Move analysis is a data-driven technique for linguistic analysis, whose goal is to capture the functions performed by language in a given communicative context. In this case, over 20,000 'turns' in online chat logs will be manually annotated for their primary communicative functions using this system.
To identify common rhetorical strategies used by offenders on the dark web, the annotated corpus will be analysed using a variety of techniques from text mining - the process of extracting information from large collections of textual data. For example, the distribution of different moves will be used to cluster users based on their communicative goals and build a taxonomy of user types.
Markov chains, probabilistic models that describe sequences of events, will be used to model and visualise the move sequences employed by individual users and groups of users in the corpus. This approach will facilitate the description and comparison of the rhetorical strategies of users in this domain, allowing for generalisations to be made about how different types of users tend to communicate in these dark web chat rooms.

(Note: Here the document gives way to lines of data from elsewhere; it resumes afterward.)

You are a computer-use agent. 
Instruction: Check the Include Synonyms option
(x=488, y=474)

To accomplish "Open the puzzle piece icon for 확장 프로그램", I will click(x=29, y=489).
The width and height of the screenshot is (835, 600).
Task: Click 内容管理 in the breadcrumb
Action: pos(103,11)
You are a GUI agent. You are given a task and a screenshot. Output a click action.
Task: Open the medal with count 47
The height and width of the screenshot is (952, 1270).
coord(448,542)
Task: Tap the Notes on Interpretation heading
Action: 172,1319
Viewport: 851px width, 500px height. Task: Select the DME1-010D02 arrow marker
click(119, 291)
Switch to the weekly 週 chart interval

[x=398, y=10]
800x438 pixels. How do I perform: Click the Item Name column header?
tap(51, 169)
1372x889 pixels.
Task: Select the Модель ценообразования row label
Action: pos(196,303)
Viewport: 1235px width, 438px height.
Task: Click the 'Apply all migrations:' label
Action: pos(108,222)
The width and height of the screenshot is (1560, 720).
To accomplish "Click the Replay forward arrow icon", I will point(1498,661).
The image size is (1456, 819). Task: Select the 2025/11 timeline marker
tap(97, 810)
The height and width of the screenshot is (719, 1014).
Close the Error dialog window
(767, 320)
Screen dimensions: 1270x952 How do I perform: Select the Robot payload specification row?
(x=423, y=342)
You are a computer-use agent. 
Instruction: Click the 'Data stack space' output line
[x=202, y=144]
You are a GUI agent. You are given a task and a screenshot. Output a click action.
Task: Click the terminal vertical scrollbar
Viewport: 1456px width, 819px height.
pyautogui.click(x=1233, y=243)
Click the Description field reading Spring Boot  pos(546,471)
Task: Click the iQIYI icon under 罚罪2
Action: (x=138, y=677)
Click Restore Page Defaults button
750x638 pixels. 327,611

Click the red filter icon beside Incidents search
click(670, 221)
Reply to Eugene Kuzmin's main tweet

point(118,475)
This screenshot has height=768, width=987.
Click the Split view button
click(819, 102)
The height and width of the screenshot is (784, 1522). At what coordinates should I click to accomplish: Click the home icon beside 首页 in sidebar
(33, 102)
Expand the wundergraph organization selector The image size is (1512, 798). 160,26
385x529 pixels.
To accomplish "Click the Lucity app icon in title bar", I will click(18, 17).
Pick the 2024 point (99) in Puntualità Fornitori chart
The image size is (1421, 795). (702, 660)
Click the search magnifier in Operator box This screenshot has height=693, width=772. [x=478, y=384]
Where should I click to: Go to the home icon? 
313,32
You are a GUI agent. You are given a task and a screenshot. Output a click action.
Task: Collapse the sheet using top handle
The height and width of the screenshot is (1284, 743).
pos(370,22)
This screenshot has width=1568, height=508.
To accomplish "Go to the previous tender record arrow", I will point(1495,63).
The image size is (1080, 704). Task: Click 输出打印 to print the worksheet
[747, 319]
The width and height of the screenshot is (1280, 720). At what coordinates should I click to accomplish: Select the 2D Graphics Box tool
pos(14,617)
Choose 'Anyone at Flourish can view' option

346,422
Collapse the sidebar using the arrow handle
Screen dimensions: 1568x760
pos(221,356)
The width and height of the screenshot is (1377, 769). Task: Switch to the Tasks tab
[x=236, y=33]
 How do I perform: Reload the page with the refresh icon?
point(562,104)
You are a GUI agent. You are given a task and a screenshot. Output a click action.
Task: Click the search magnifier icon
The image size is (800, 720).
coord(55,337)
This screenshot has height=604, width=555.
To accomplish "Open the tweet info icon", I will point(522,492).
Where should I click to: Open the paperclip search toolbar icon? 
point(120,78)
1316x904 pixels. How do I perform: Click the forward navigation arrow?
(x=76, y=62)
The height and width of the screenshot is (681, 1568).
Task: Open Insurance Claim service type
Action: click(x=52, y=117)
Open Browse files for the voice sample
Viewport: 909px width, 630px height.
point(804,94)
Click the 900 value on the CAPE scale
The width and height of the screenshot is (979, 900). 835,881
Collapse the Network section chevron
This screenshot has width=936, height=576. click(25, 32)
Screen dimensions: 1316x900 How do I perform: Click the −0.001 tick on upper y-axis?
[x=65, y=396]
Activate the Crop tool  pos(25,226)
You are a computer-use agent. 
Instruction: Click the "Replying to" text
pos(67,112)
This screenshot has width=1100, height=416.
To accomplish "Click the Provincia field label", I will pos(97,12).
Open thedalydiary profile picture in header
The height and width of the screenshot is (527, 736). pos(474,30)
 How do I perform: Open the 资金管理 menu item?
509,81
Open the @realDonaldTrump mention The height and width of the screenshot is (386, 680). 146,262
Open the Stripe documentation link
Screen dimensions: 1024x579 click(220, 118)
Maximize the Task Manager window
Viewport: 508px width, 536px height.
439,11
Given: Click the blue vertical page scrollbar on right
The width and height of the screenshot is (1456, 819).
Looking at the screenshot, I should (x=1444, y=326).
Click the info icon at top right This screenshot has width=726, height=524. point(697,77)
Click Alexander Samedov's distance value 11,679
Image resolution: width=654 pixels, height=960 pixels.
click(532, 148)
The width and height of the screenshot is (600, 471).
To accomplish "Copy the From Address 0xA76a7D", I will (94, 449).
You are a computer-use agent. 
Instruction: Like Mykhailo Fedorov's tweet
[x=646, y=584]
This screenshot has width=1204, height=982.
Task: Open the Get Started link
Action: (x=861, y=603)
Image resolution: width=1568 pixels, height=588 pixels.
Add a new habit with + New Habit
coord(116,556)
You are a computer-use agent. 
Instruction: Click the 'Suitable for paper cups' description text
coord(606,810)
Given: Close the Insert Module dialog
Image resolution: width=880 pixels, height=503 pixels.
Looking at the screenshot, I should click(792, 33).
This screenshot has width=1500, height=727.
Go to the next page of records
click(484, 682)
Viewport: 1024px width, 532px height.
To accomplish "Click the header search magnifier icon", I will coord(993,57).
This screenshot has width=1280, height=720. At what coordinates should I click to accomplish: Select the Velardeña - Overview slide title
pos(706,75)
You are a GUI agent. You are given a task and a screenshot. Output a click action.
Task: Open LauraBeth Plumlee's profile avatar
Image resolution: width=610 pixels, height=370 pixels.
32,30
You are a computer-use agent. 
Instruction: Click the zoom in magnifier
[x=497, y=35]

The project will develop a system for describing the rhetorical structure of conversations on criminal dark web chat rooms based on linguistic move analysis - a method for investigating the communicative functions of natural language down to the level of individual utterances. This system will then be used to manually code a large corpus of authentic interactions in dark web chat rooms on a turn-by-turn basis.
Based on this annotated corpus, common communicative goals of offenders in these chat rooms will be identified, as well as the common rhetorical strategies used by offenders to accomplish these goals, through the application of a range of techniques for text mining and stochastic modelling.
Finally, drawing on these results, this project will describe variation in the communicative goals and rhetorical strategies used by different types of users in these chat rooms. This information will then be used to generate a linguistic taxonomy of user types as well as rhetorical profiles for each of these types - for example, differences in how experienced users and inexperienced users interact in this domain.